PreSonus Blog

Release Your Music in Stereo and Immersive

For over a decade, stereo and mono vinyl records co-existed before the transition to stereo was complete. During that time, many records were released in both mono and stereo. We’re in a similar situation now, with stereo still ruling the world but with immersive sound (primarily Dolby Atmos) coming on strong. It makes sense to release music in both formats—and Studio One makes it easy.

I release my music on YouTube, which doesn’t support multichannel Atmos files. But YouTube can play back Atmos files that have been rendered as binaural stereo. As long as people listen on headphones or earbuds, the music will have that full, wide immersive quality. So, I now post a headphones-only Atmos mix, and a conventional headphones/speakers stereo mix. Given how many people listen to music on headphones or earbuds, this isn’t as limiting as it might seem.

So does this work? Following are links to a binaural and stereo mix of the latest song in my YouTube channel. Both are done entirely in Studio One 6.5. Don’t expect instruments whizzing around your head—this isn’t a movie or a game. The more you listen to Atmos Binaural mixes and acclimate to what the process does, the more you hear the full, wide effect compared to stereo.

Atmos Binaural (headphones or earbuds only)

Stereo (speakers or headphones)

Here’s an overview of why Studio One makes this process so easy, especially if you’re used to mixing with headphones. Refine the Atmos mix as much as you can with headphones, because that’s how people are going to listen to it. Then, create a new Project in the Project page.

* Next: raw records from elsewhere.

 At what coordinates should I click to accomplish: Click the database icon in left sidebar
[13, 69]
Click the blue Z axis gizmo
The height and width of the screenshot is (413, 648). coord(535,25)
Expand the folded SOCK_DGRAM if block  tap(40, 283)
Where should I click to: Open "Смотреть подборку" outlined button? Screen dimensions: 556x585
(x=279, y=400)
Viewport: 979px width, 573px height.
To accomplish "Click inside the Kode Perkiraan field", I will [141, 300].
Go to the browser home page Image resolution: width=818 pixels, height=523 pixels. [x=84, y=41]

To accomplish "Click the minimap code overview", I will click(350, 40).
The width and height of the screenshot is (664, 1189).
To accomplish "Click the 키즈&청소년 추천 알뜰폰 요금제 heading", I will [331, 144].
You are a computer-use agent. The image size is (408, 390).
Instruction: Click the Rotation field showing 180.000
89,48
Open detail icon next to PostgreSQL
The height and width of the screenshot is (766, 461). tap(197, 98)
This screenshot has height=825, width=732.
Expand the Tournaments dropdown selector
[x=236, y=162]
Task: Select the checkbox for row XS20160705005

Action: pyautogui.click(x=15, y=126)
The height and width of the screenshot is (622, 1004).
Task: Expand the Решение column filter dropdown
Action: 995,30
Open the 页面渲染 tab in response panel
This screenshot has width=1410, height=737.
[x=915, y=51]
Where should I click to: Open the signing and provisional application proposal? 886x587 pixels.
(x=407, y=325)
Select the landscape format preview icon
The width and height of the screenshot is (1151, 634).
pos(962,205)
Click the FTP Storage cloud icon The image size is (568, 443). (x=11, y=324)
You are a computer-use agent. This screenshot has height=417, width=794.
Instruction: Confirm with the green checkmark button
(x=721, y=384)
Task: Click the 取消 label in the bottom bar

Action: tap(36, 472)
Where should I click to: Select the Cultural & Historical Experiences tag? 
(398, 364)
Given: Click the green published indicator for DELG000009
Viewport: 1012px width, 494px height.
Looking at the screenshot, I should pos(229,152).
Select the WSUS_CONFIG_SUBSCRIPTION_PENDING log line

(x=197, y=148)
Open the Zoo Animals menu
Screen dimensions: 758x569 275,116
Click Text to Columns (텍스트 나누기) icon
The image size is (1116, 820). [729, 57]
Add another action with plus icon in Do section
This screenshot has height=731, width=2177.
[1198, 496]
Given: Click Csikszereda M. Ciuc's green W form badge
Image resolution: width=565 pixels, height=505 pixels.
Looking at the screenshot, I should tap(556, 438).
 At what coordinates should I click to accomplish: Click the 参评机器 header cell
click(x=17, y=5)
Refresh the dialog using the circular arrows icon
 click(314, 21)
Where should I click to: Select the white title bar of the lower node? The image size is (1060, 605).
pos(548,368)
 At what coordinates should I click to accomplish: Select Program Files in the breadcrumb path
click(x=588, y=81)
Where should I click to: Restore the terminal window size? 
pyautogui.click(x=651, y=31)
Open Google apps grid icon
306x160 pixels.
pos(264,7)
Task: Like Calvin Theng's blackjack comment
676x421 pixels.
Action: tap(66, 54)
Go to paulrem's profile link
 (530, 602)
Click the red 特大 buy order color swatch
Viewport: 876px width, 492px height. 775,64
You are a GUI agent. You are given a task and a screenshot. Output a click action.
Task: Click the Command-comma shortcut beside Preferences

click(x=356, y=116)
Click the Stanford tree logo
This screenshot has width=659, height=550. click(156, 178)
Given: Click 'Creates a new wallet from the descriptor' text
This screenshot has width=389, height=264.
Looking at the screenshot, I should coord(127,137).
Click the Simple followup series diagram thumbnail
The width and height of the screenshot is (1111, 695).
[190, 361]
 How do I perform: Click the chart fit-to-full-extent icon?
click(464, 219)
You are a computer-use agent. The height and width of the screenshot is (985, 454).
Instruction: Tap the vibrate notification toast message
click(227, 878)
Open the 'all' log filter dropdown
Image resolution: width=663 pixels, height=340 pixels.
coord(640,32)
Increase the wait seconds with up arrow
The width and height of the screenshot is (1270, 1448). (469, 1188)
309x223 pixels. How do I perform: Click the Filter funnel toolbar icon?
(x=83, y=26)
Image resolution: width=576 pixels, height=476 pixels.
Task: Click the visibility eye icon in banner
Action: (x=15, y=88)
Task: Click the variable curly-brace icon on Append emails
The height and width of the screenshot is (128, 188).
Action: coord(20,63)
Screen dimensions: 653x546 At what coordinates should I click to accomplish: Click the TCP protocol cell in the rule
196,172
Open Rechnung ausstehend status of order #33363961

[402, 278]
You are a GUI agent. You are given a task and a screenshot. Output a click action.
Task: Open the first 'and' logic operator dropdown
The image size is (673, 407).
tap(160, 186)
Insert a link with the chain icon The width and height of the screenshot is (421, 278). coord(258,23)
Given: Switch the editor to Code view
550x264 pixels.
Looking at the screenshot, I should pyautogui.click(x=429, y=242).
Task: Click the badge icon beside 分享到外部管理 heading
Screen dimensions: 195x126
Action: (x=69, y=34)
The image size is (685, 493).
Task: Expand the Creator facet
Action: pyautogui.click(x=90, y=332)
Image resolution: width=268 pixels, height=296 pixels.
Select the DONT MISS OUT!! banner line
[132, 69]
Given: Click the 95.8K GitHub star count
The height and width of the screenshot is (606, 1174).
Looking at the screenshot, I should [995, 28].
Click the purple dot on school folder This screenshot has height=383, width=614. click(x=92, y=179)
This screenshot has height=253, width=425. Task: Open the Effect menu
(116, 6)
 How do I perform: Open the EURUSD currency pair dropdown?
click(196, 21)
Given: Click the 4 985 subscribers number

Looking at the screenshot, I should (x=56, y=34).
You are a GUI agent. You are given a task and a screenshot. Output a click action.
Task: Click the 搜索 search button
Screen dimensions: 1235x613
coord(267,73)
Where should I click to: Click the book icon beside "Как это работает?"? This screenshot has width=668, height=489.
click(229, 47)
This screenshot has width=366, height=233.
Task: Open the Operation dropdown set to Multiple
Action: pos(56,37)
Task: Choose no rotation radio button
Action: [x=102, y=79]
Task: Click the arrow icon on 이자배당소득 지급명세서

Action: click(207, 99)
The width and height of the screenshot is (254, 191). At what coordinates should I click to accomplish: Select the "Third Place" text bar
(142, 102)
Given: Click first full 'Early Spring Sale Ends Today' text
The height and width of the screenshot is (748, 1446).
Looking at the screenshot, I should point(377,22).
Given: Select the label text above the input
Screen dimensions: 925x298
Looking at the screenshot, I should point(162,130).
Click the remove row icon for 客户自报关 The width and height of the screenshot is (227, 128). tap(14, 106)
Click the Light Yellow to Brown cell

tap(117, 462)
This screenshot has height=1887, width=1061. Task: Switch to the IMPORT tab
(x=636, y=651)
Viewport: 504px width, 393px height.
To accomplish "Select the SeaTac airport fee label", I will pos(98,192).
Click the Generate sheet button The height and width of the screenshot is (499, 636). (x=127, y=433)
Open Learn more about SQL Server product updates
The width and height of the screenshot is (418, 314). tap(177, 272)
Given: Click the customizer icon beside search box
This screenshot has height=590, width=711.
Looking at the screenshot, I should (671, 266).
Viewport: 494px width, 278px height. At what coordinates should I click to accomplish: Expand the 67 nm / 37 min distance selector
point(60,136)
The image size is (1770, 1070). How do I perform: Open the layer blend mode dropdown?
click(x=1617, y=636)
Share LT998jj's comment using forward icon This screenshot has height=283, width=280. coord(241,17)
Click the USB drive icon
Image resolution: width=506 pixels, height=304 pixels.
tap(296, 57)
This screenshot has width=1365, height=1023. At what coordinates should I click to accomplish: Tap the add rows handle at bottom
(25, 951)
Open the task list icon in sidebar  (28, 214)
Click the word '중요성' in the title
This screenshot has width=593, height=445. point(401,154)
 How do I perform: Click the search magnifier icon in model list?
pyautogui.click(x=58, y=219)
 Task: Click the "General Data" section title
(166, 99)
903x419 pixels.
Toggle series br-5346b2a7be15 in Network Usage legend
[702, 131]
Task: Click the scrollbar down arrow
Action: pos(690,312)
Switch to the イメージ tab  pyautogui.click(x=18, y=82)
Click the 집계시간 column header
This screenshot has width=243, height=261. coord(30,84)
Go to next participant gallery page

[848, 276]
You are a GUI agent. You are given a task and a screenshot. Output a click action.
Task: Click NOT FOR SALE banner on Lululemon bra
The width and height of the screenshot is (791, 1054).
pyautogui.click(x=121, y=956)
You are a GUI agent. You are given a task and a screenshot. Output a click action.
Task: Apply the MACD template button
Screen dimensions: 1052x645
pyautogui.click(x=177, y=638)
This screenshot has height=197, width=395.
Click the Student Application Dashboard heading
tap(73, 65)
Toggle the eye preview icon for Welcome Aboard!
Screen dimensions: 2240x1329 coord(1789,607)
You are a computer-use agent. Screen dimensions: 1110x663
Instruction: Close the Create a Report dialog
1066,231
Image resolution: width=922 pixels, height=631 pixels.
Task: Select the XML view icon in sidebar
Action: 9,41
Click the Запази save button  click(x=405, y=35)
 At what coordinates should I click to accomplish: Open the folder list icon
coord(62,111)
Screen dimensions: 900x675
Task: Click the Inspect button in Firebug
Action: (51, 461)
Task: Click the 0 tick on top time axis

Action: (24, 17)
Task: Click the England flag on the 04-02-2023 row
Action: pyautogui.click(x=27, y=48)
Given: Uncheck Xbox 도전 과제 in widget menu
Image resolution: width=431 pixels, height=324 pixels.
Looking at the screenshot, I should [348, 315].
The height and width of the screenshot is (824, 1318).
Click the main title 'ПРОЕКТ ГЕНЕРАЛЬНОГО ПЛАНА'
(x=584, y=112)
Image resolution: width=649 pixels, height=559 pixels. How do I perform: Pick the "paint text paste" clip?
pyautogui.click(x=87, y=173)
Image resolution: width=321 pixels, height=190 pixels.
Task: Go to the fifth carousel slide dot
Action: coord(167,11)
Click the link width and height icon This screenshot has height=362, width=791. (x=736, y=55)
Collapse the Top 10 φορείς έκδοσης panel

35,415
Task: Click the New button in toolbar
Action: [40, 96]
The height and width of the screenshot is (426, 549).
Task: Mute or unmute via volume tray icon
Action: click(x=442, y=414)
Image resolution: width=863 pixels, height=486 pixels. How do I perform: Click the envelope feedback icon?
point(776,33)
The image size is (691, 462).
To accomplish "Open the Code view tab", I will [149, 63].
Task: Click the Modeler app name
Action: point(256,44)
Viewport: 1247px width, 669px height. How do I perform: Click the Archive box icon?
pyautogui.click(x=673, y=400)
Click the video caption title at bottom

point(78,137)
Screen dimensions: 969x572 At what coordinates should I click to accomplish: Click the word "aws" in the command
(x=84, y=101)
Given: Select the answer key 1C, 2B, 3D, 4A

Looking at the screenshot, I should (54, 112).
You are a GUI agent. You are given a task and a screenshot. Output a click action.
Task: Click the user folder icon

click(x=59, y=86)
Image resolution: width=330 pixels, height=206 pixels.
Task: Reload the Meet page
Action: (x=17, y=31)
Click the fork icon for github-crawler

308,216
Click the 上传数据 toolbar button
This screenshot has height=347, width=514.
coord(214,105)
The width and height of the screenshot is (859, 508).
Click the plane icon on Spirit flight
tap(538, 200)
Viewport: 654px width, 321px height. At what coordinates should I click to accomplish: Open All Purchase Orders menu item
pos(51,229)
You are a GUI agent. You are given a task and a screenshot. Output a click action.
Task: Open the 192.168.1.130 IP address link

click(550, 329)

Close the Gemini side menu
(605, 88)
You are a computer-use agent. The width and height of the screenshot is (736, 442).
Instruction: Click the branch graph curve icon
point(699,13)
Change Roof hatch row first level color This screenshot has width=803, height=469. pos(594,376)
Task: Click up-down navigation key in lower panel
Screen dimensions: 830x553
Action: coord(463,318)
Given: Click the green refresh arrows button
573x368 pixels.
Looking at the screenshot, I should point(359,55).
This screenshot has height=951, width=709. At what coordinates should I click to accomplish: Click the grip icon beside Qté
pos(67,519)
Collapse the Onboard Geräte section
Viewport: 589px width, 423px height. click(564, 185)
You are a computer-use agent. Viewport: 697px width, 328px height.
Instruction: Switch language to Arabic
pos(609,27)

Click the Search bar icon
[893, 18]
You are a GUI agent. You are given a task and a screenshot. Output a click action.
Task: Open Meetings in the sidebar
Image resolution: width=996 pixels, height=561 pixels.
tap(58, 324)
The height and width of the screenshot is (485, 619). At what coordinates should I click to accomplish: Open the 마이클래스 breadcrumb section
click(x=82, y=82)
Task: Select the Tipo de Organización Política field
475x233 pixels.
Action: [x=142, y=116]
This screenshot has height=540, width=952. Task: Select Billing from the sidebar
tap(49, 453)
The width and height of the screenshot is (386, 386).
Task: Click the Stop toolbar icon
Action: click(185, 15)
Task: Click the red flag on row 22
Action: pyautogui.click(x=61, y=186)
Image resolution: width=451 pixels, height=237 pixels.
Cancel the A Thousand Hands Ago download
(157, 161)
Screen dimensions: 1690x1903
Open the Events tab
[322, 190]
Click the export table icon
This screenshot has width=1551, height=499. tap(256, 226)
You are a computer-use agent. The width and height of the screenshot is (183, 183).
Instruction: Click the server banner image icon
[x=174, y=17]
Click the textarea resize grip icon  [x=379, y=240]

Set the Dolby Renderer to Binaural, and send the file to the Project page. Return to the Song page, choose Stereo for the Renderer to downmix your Atmos mix to stereo, and then add that file to the Project. Your Project will then have both Atmos Binaural and Stereo files, which you can export for your two mixes.

Note that the stereo downmixing is faithful to the mix. Of course, the stereo file lacks the Atmos fullness, but you don’t lose any of the music. In fact, because the downmixing tries to translate any Atmos nuances to stereo, you may end up with a better stereo mix than if you’d started with a stereo mix.

How to Do It—The Details

Here’s the step-by-step process.

1. Finish your Atmos mix. Make sure it sounds awesome on headphones 😊. The Dolby Atmos Renderer should be set to Binaural (fig. 1).

Figure 1: Choose Binaural for the output when rendering to Atmos Binaural.

2. Choose Song > Add to Project > New Project “Song Title.”

Figure 2: The New Project will eventually contain both the Atmos Binaural and Stereo renders.

3. Set the Sample Rate, and click OK. Click OK again when asked to update the mastering file. Optionally, normalize it after it’s updated.

4. Go back to your Atmos mix. Save As “Song Title” Stereo. (This gives you separate songs for Atmos and stereo, in case you want to make changes later in either one.) In the Atmos renderer, change the Output from Binaural to Stereo.

5. Choose Song > Add to Project > Song Title (the top item in the list, not the “New Project” item that’s the next one down).

6. Click OK when asked to Update Mastering Files.In your Project, the Atmos mix will be followed by a track with the Stereo mix (fig. 3). If you normalized the Atmos mix, normalize the Stereo Mix.

Figure 3: Both the Atmos and Stereo mixers are now in the Project page.

7. Add the insert processor(s) for the Atmos track and edit as desired. I typically use the Waves L3-16 to attain an LUFS reading of -12.5 so that the mix pops a bit more, with a True Peak between ‑1.0 and ‑1.5.

8. Drag the processor from the Atmos track insert to the Stereo track name in the track column. This inserts the processor in the Stereo file’s track.

9. Check the Loudness Information for the Stereo track. It will likely be lower. Edit your insert processors to obtain the same Post FX LUFS level as the Atmos track.

10. Listen to the stereo mix over loudspeakers as a reality check.

11. Click on Digital Release, and choose the formats for the two files.

And now, you’ve given your listeners a choice between an immersive binaural mix, or a conventional stereo one.


  • In step 8, if you use more than one processor on your master file, it’s probably simplest to save the processors as a temporary FX Chain you can import into the other track.
  • Because both mixes end up in the Project page, it’s easy to compare the two. The Phase meter will confirm the fuller sound you’re hearing, by displaying a wider, fuller stereo spread.
  • You can process the master file in the Post fader insert section of the Main fader. However, I recommend doing it in the Project page, so you can go back and forth between the two files and obtain a consistent level prior to exporting.
  • If there are significant differences between the two files (unlikely), you can return to either the original song or the one with Stereo in the title. Make your edits, then re-render.
  • Similarly to mixing stereo over different loudspeakers to get a sense of how the mix translates over different systems, it helps to do reality checks on your Atmos Binaural mix with several different headphones.